九州新幹線の開通、軍艦島などの世界遺産登録、アジアからのインバウンドの劇的な増加……。昔ながらのよさをたたえながらも、進化し続ける九州。躍進を支える福岡の強さの理由を探った。
4千人乗りの大型客船からゾロゾロと老若男女が降りてくる。インバウンドの隆盛を象徴するような中国人観光客の上陸のシーンは、今や特別な光景ではない。遣唐使の時代から、大陸から渡ってくる人々を迎え入れる港町として、福岡はアジアに開けた海の玄関口だった。それでも、ここ数年はスケールが違うと博多港国際ターミナルの関係者は語る。

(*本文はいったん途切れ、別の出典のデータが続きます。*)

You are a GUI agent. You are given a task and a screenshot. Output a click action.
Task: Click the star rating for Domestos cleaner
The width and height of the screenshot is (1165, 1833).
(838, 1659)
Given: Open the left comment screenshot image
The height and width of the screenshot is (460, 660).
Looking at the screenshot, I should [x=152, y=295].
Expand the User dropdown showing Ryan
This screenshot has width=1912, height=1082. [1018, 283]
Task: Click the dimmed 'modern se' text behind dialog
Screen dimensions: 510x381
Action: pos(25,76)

「1週間に2回、多い時は3回の割合で中国人観光客を乗せた客船がやってきます。その度に数千人規模の中国人が市内に繰り出し、同じ場所で、同じようにお金を落とすのですから、その経済効果は確実で絶大です」
その多くが、上海や香港を起点に10日前後でアジアを周遊するショートクルーズだ。この現状に困惑するのは、客船を利用した国内旅行を手がける老舗の旅行会社の幹部だ。
「旅行のハイシーズンとはいえ、すでに再来年の夏の港の予約が中国船籍で埋まっているんです。おかげで福岡に船を入れたくても、その日程がとれないのが現状です」
●際立つ存在感
ただ、必ずしも客船によるインバウンドだけが福岡の経済を支えているわけではない。中国人観光客の恩恵を得ているのは、大型商業施設「キャナルシティ博多」周辺が中心で、あくまで福岡全体の経済に与える影響は限定的と見る向きが多い。それでも東京以外の地方都市で、近年、福岡の存在が際立っている。東京にある全国放送のテレビ局の編成幹部は言う。
「いま、福岡ほどポジティブな印象を持つ都市はない。福岡好きという人はいても、明確な理由で嫌いという人はほとんどいない。街ロケひとつとっても老若男女、誰にでも受け入れられるコンテンツなんです」
雑誌やテレビで取り上げられる福岡といえば「食」だ。今やご当地グルメの代名詞となった豚骨ラーメンやモツ鍋以外にも、極太で歯応えのない柔麺が特徴の「博多うどん」や、完成までに1週間もかかる「皮」と呼ばれる焼き鳥など、これまで関門海峡を越えることがないと言われてきた“地元飯”が頻繁にメディアで特集され人気を博している。
●伸びる唯一の地方都市
「それでいて東京ではやるかと思えば、そうでもないんです。結局、地元に足を運ばないと食べることができない。東京を意識しつつも、東京にはなれないし、なろうとも思わない。この『偉大なる田舎』感が、福岡の魅力なんです」
福岡出身の漫才コンビ、博多華丸・大吉の博多大吉さんは、そう語る。
福岡は東京以外の地方都市で唯一、成長を続けている。公益財団法人福岡アジア都市研究所が発表したデータによると、JR博多駅を有し、福岡の都市部を形成する福岡市(人口約155万人)の人口増加率(10-15年、5.1%)が、東京23区(同3.7%)を抑えて日本一となった。また08年のリーマン・ショック以降、主要都市の中で、福岡市は地方税収入が唯一、増加した。行政関係者は、東京など首都圏への一極集中が進む中の快挙と自信を見せる。
そもそも商業都市としての福岡の発展は、中心市街地である「天神」の開発、成長と一致する。商人の街である「博多(現在の博多区)」と黒田藩の城下町である「福岡(現在の中央区)」。異なる性格を有する二つの地域の境界に位置する中央区の天神が、事実上、福岡の中心地となったのは、福岡の市街地が太平洋戦争時の大空襲によって焼け野原と化した終戦から、高度経済成長に至る「戦後」である。